A pilot randomized trial comparing an intensive versus a standard intervention in stable HIV-infected patients with moderate–high cardiovascular risk

Mar Masiá1,*, Enrique Bernal1, Sergio Padilla1, Natalia García2, José C. Escribano1, Esteban Martínez3 and Félix Gutiérrez1

1 Infectious Diseases Unit, Hospital General Universitario de Elche, Department of Clinical Medicine, University Miguel Hernández, Elche, Alicante, Spain 2 Biochemistry Section, Hospital General Universitario de Elche, Elche, Alicante, Spain 3 Infectious Diseases Service, Hospital Clínic-IDIBAPS, University of Barcelona, Barcelona, Spain

Received 11 May 2009; returned 24 May 2009; revised 21 June 2009; accepted 22 June 2009


* Corresponding author. Unidad de Enfermedades Infecciosas, Hospital General Universitario de Elche, Department of Clinical Medicine, University Miguel Hernández, Camí de la Almazara 11, 03203 Elche, Spain. Tel: +34-96-667-91-54; Fax: +34-96-667-91-56; E-mail: marmasia{at}ya.com

Objectives: The influence on the progression of atherosclerosis of an intervention on cardiovascular risk factors in HIV-infected patients remains unknown. We evaluated the efficacy and safety of an intensive versus a standard intervention in HIV-infected patients with moderate–high cardiovascular risk.

Methods: A pilot randomized clinical trial. Stable HIV-infected patients with viral suppression on antiretroviral therapy, and two or more cardiovascular risk factors or a Framingham risk score ≥10%. An intensive intervention targeting low-density lipoprotein (LDL)-cholesterol <100 mg/dl, using antiplatelet therapy, and switching protease inhibitor (PI) therapy, was compared with the standard intervention aiming for LDL-cholesterol <130 mg/dL. The primary endpoint was progression of atherosclerosis measured by the carotid intima-media thickness (cIMT). Secondary endpoints were efficacy in achieving the LDL-cholesterol goal, changes in inflammatory biomarkers, and feasibility and safety of the intervention.

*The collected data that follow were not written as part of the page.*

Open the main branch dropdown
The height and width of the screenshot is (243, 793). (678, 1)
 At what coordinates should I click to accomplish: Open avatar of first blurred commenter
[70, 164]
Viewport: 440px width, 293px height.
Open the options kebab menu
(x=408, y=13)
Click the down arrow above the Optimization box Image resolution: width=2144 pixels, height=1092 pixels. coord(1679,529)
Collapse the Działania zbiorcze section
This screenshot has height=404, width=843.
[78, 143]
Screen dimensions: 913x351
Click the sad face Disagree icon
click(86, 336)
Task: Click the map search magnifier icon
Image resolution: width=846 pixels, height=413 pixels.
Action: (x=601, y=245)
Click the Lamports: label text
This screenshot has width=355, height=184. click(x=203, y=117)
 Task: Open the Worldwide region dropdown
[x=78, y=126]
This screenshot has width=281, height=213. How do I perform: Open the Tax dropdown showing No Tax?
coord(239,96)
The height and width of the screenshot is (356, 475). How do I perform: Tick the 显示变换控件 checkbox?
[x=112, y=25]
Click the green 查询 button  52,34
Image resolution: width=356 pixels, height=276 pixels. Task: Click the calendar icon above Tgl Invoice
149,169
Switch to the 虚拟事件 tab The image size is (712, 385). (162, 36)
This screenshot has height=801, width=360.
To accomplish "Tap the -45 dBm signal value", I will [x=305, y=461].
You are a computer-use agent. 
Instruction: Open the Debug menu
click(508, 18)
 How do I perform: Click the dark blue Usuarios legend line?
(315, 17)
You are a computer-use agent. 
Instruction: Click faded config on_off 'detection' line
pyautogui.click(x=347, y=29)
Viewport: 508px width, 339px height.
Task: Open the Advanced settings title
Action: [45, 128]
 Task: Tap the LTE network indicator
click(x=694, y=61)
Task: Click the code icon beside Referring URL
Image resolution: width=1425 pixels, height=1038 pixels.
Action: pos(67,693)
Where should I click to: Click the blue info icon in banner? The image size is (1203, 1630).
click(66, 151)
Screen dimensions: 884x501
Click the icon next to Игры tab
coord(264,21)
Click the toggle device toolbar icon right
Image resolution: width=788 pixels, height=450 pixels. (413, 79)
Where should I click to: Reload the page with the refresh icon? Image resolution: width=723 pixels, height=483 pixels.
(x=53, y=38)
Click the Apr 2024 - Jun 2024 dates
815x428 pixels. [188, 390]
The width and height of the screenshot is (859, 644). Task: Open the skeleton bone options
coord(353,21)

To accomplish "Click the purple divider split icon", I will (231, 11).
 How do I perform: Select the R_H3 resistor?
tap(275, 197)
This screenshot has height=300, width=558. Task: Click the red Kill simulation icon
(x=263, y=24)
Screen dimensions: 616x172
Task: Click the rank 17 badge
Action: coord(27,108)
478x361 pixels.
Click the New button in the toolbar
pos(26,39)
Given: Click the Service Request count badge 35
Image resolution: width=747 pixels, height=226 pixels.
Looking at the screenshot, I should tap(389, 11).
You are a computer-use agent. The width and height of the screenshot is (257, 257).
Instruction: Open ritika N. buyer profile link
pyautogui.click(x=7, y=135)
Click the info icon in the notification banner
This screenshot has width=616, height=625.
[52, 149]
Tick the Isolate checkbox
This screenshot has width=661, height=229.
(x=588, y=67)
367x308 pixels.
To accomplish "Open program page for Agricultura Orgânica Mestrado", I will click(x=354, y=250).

Results: Thirty-two (47%) and 36 (53%) patients were assigned to the intensive and the standard interventions, respectively. After 12 months, the median proportion of change in the cIMT was +1.63% (–4.95 to +10.54) in the intensive intervention, and +1.79% (–6.61 to +6.1) in the standard group (P = 0.59). LDL-cholesterol (39% versus 7%, P < 0.001) and Framingham score (10% versus 0%, P = 0.03) showed larger reductions in the intensive group. No significant changes in levels of C-reactive protein, interleukin-6 and tumour necrosis factor-{alpha} were found. No significant adverse events were reported and no virological failures occurred during the study.

Conclusions: An aggressive intervention targeting LDL-cholesterol in HIV-infected patients was safe and capable of attaining very stringent target levels in adherent patients. However, the intervention did not influence cIMT progression or inflammatory biomarkers after 1 year of follow-up.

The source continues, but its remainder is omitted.